— WORK REQUEST —
The material below holds a span beginning at the line with "Logo Services (28, 2265)" and ending at the line with "[Adobe] (651, 14)". Quote that span exactly, both ends included, and only that span.

- Opening Delimiter -

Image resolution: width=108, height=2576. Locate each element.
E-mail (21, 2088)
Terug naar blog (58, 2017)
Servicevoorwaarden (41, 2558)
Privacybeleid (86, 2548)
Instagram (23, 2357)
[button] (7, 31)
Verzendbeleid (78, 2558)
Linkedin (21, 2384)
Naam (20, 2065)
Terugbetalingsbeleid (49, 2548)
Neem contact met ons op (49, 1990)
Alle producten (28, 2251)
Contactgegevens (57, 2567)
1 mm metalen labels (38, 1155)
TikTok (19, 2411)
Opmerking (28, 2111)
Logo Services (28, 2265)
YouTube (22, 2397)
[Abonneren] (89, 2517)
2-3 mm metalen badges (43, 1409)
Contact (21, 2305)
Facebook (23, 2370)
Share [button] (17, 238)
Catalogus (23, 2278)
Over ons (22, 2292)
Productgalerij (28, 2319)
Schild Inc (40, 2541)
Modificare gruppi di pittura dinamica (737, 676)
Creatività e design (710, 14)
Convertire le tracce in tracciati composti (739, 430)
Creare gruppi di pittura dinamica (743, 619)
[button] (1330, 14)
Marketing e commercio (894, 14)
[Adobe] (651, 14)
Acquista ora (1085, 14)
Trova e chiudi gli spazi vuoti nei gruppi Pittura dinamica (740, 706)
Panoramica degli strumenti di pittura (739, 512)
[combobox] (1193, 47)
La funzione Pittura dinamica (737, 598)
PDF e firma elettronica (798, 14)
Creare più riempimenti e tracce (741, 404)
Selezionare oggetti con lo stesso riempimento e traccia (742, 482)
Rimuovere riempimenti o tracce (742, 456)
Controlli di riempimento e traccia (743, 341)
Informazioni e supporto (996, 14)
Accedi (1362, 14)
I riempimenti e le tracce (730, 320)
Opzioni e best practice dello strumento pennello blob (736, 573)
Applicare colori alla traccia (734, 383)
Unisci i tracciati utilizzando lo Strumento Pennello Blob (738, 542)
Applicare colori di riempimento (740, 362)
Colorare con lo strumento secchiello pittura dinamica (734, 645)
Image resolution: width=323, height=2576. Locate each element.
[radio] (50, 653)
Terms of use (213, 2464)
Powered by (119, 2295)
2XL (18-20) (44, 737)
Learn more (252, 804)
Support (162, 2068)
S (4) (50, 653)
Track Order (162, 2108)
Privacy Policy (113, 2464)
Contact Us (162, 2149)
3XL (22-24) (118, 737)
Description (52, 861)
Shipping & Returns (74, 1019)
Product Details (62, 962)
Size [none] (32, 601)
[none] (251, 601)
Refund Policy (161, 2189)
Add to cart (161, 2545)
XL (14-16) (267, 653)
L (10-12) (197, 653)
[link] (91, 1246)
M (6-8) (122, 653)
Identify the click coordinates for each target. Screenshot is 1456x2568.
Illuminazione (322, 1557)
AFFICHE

- Closing Delimiter -

— RESPONSE BELOW —
Logo Services (28, 2265)
YouTube (22, 2397)
[Abonneren] (89, 2517)
2-3 mm metalen badges (43, 1409)
Contact (21, 2305)
Facebook (23, 2370)
Share [button] (17, 238)
Catalogus (23, 2278)
Over ons (22, 2292)
Productgalerij (28, 2319)
Schild Inc (40, 2541)
Modificare gruppi di pittura dinamica (737, 676)
Creatività e design (710, 14)
Convertire le tracce in tracciati composti (739, 430)
Creare gruppi di pittura dinamica (743, 619)
[button] (1330, 14)
Marketing e commercio (894, 14)
[Adobe] (651, 14)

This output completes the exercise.